(Pixel coordinate grounding data)
- - -
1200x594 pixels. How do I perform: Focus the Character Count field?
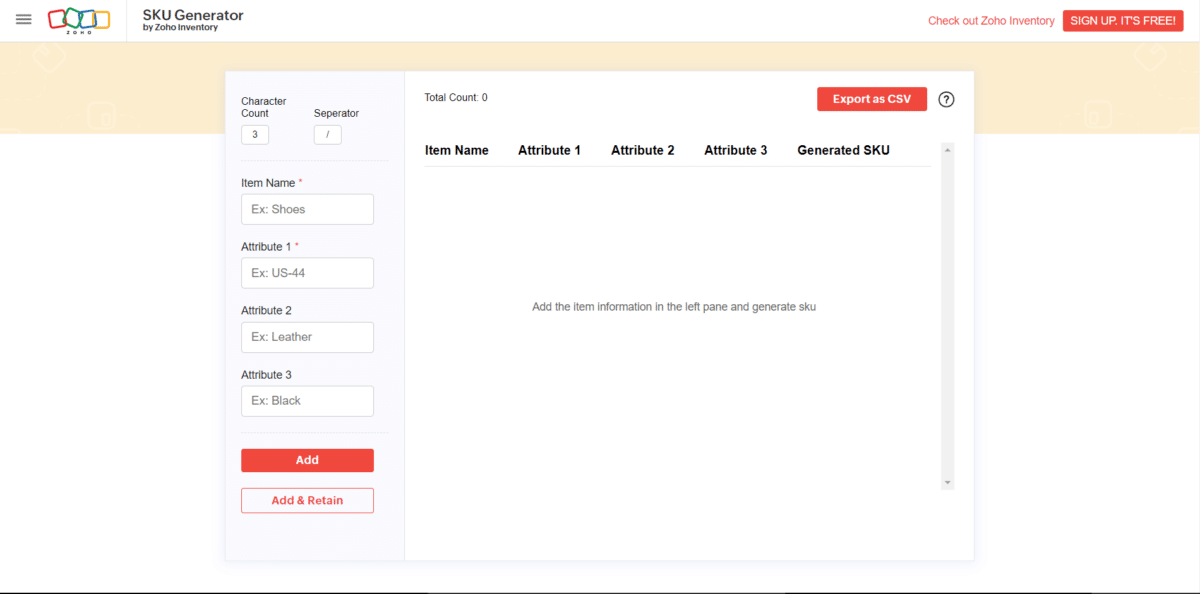[x=255, y=134]
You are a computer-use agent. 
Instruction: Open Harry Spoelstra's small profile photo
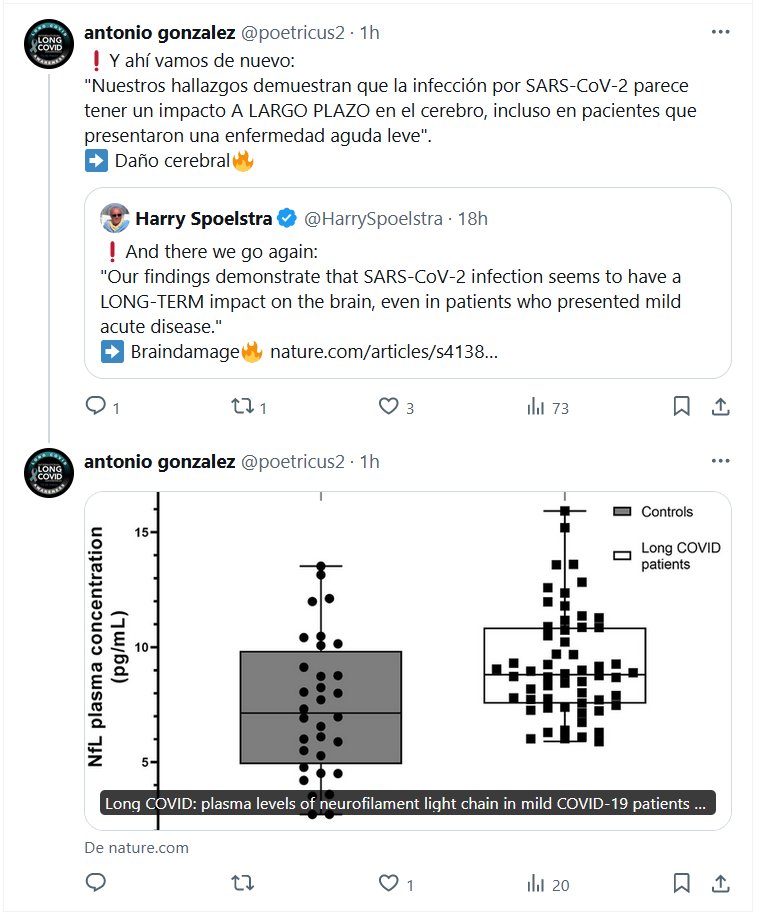(115, 218)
- - -
What you need to do:
Write out the data again word for word, minus any images.

Answer to this problem:
1200x594 pixels. How do I perform: Focus the Character Count field?
[x=255, y=134]
You are a computer-use agent. 
Instruction: Open Harry Spoelstra's small profile photo
(115, 218)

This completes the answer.